§ **EXTRACTED ENTRIES**:
=== Begin Enclosure ===
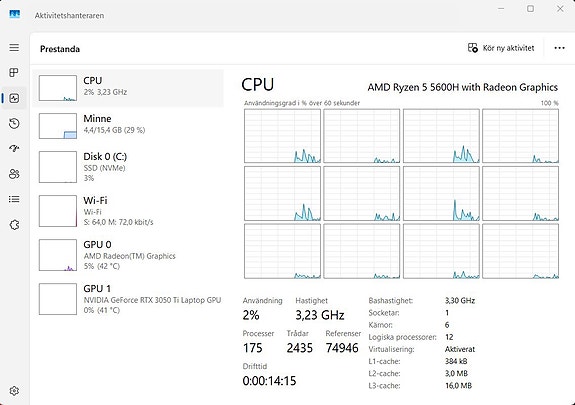Select the Minne memory item
The image size is (575, 405).
pyautogui.click(x=128, y=126)
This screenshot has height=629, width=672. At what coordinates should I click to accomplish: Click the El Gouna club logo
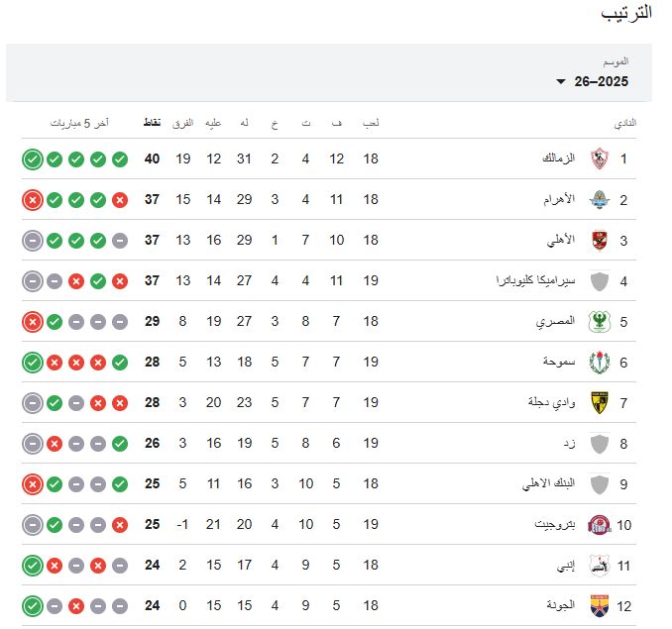click(x=599, y=605)
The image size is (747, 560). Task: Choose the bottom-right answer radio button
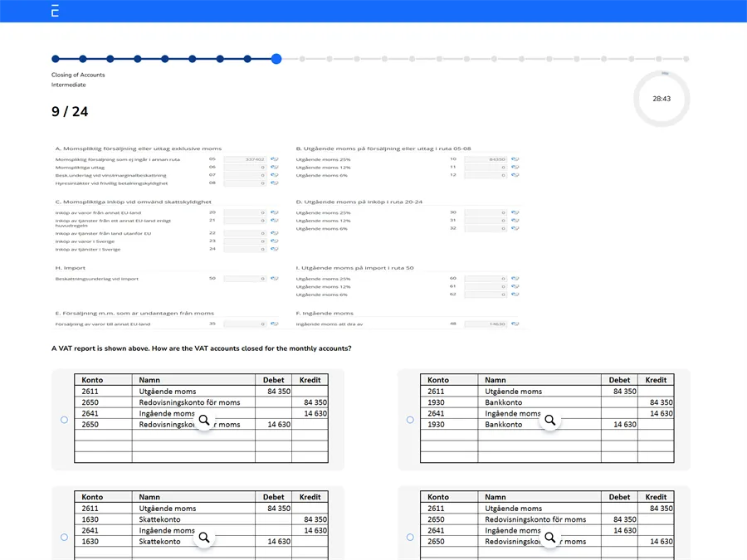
=== End Enclosure ===
Beginning with the line containing "This screenshot has" and ending with the last line of the data above, repeat each line exactly. Include no pictures and no other lines.

§ **COMPLETED EXERCISE**:
This screenshot has height=629, width=672. At what coordinates should I click to accomplish: Click the El Gouna club logo
click(x=599, y=605)
The image size is (747, 560). Task: Choose the bottom-right answer radio button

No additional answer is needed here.